Des voyageurs intrépides nous racontent leurs histoires. Elles sont parfois rocambolesques et même difficiles à croire. Parfois, aussi, leurs aventures ont surtout d'extraordinaire qu'elles les ont menés plus loin. Dans tous les sens du terme.

QUI?

Clôde de Guise, une Québécoise devenue guide de safari

QUOI?

Rare rencontre avec une famille de guépards

OÙ?

Le parc national du Serengeti, en Tanzanie

Nous sommes au plus célèbre parc de la Tanzanie, le parc national du Serengeti. Il est 5h30 du matin. La silhouette des acacias parasols se découpe sur fond de ciel embrasé de couleur rouge vif. Ce premier arrêt sur image est la promesse d'une journée riche en émotions fortes.

Pieds nus, je grimpe sur mon siège dans la jeep, je sors la tête par le toit ouvrant et, face au vent, je flaire l'air de la savane. Tous les regards sont aux aguets. Des silhouettes se profilent et forment une masse noire. C'est un troupeau de buffles. Imposants, les buffles s'arrêtent de brouter pour nous fixer. Avec leurs cornes de taureau, il ne nous viendrait pas à l'idée de jouer à la corrida.

Ce qui est tellement fascinant dans un safari, c'est qu'on ne peut pas savoir à l'avance quelles seront les bêtes que nous croiserons. Chaque nouvelle apparition est une fête.
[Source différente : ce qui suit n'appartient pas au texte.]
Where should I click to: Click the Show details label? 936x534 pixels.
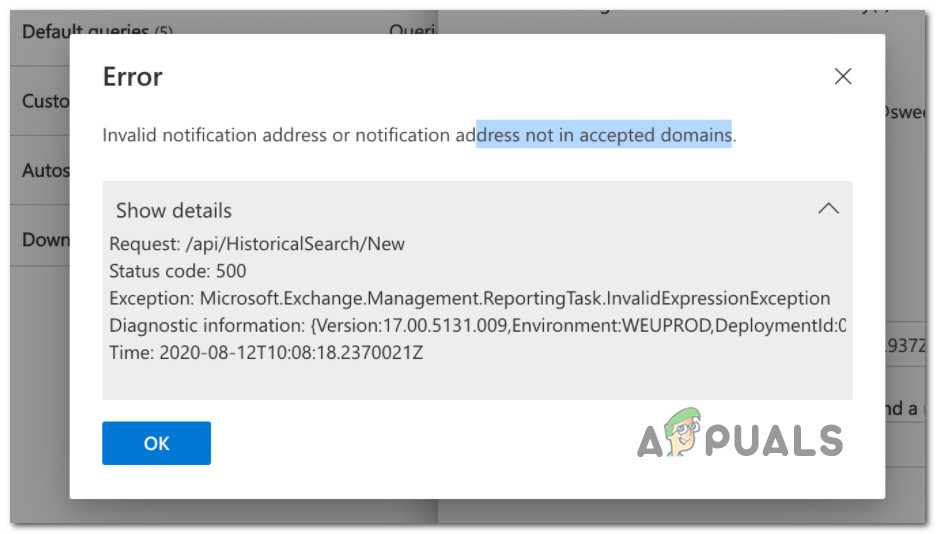(x=173, y=210)
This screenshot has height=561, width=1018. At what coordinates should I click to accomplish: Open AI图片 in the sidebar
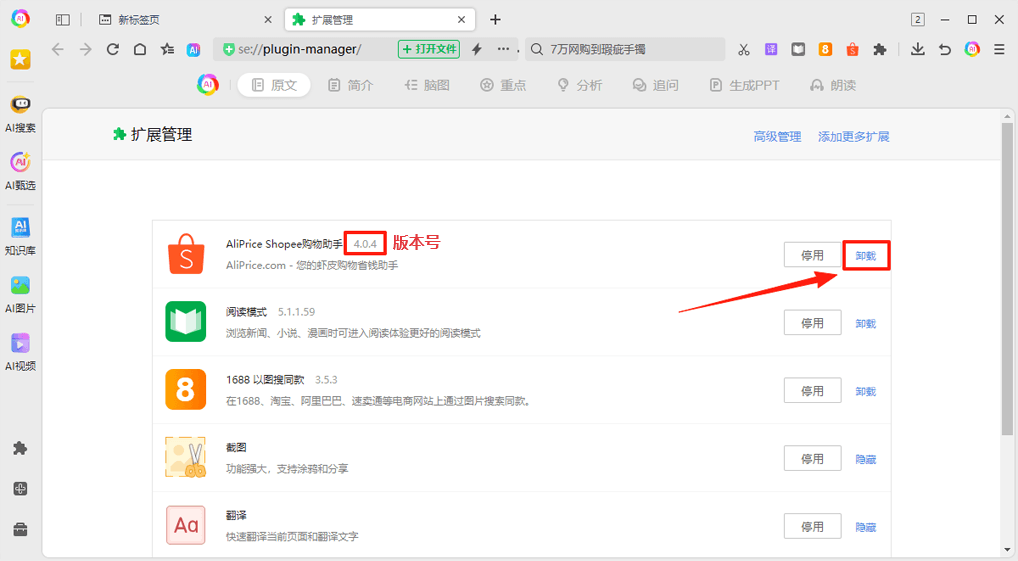coord(20,294)
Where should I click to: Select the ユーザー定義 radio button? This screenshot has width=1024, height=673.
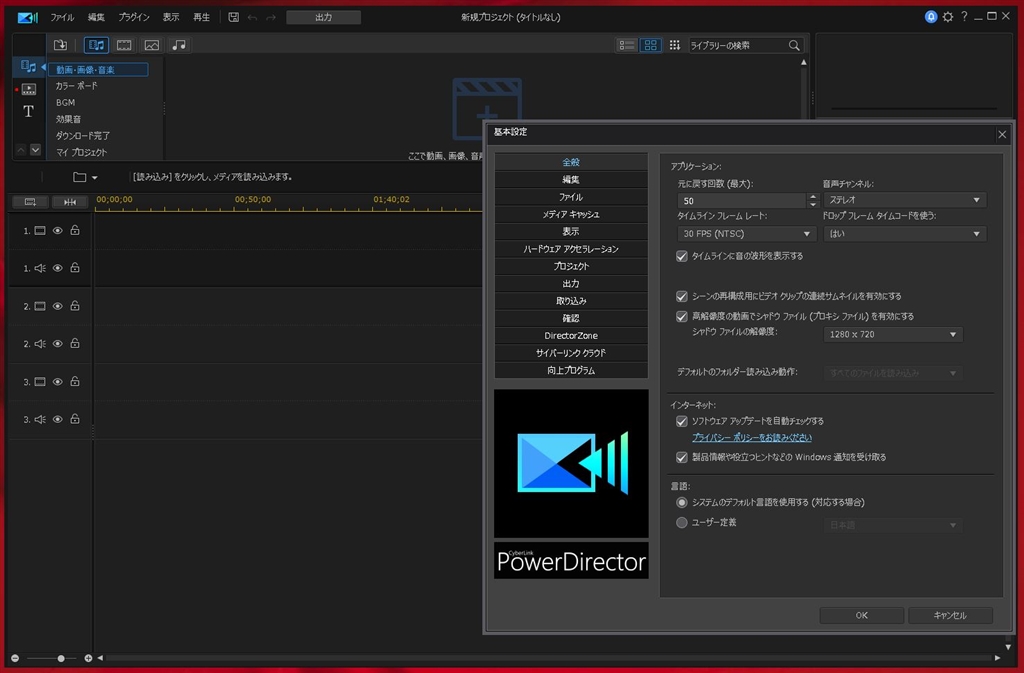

Quand tu vois tes premières girafes, ces élégantes au long cou et à la démarche majestueuse, tu es en émoi. Quand une harde d'éléphants traverse la route sous tes yeux avec quelques éléphanteaux dans le troupeau, tu es en extase. Arrêter pour observer les hippopotames dans un étang, les voir baîller la mâchoire ouverte à 180 degrés et s'immerger totalement pour revenir à la surface 5 minutes plus tard, tu en as le souffle coupé. Des zèbres, il y en a tellement que le paysage est rayé de noir et blanc. Tout capte ton attention et tu alternes entre les jumelles et l'appareil photo.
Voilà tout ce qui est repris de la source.